Testing is, in general, the most important part of a project, as you need to ensure that every single possibility is taken into account. We thought that each module should be tested independently to avoid potential errors and save time. This is why, before using the provided testbench, we created our own testbenches to test the modules in tb_unit.
The testbench created for the cache consisted of five tests, three of which concerned most of the features already covered by the main memory to verify that nothing was corrupted. The last two tests focused on the cache memory's misses and hits.

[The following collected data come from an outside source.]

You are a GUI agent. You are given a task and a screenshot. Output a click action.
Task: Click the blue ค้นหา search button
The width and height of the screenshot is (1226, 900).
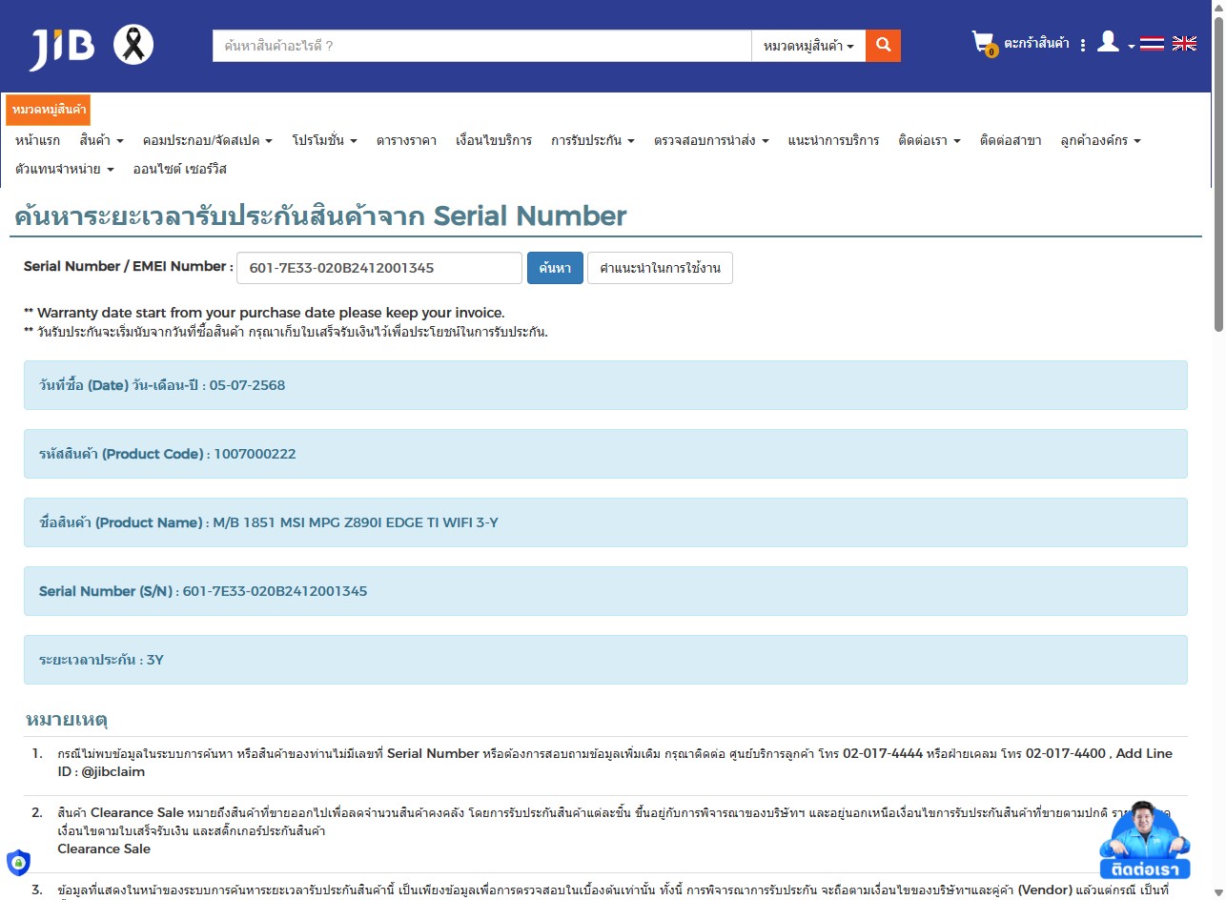(555, 268)
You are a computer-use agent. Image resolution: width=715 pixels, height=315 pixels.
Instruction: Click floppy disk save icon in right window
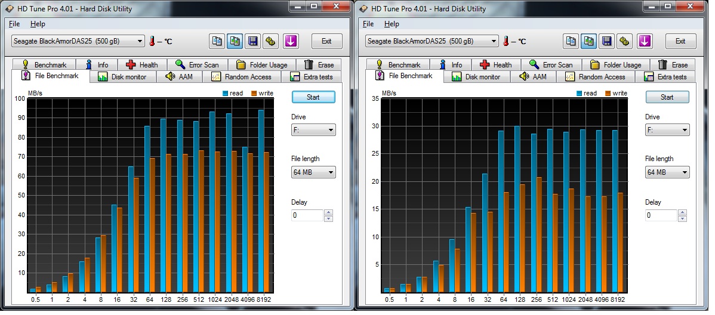tap(607, 41)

Another important factor to take into consideration is the miss rate of the cache memory, which reflects the efficiency of our cache. This was tested using the PDF testbench, which provides a lot of different cases for the management of the cache. After doing some tests, we got a miss-rate = 2.26% for around 3% of the memory size. Even though this only reflects one test, it gives an overview of the time that could be saved with a physical design.
The merge of different modules is always technical because you need to have a global view of the project to make sure that each wire is not causing any conflicts. On top of that, you also need to make sure that the two versions are up to date and that the cache memory is not causing any conflicts with the pipeline. Once the cache memory was tested and approved, we merged it with the pipeline to create a functional multi-cycle CPU.
During this project, my main challenge was managing the signals from cache memory to main memory and interpreting them consistently. At first, data_mem was little-endian and byte-addressed, while the cache memory was big-endian and word-addressed. This caused a lot of confusion and errors in the data transfer. The data going out was then reversed by bytes, which pushed us to simplify our design and apply little-endian formatting to all our memory components.
Another issue I encountered was managing the offset and byte offset. The address received via the ALU and then processed by the main memory was not always aligned with the data stored in the cache. The memory was then sending four words that should normally be stored in different sets to the cache. This caused a lot of confusion, as I was inspecting the signals and the wrong part of the data was processed. To make sure this issue would not persist, the addresses were filtered to remove their offset part and internally computed to filter the result and the data to send back:
// byte alignment code
logic [ADDRESS_WIDTH-1:0] aligned_addr;
assign aligned_addr = mem_read_addr & 32'hFFFFFFF0;In my opinion, the most important part of this project was the management of the project itself. All team members had to work together to ensure that the project evolved in the right direction. Instead of having one single way of doing things, each individual had to ensure their work could be easily integrated with the rest of the project. This is why creating modules like def.sv was so important: to preserve a structure and avoid conflicts.
The second most important part, outside of technical knowledge, was managing a Git repository. We are all exposed to this tool in our daily work, but we never truly take the time to learn its features and maintain a clean repository when working alone. This project was a great opportunity for me to avoid putting it off until later.
Finally, I learned a lot about the architecture of a CPU. Even though we learned about all these components in the course, it does not compare to the experience gained from implementing them yourself. Your understanding of the subject deepens as you have to fully comprehend the link between each wire and module.
In conclusion, even if the cache is just a "toy-extension" in this project and it doesn't significantly change the program's execution time, it was important to understand how it works and how it is implemented. Learning the RISC-V architecture was a great opportunity, not only because it teaches us how a CPU works but also because this knowledge is very valuable in the industry and could be highly useful in the future.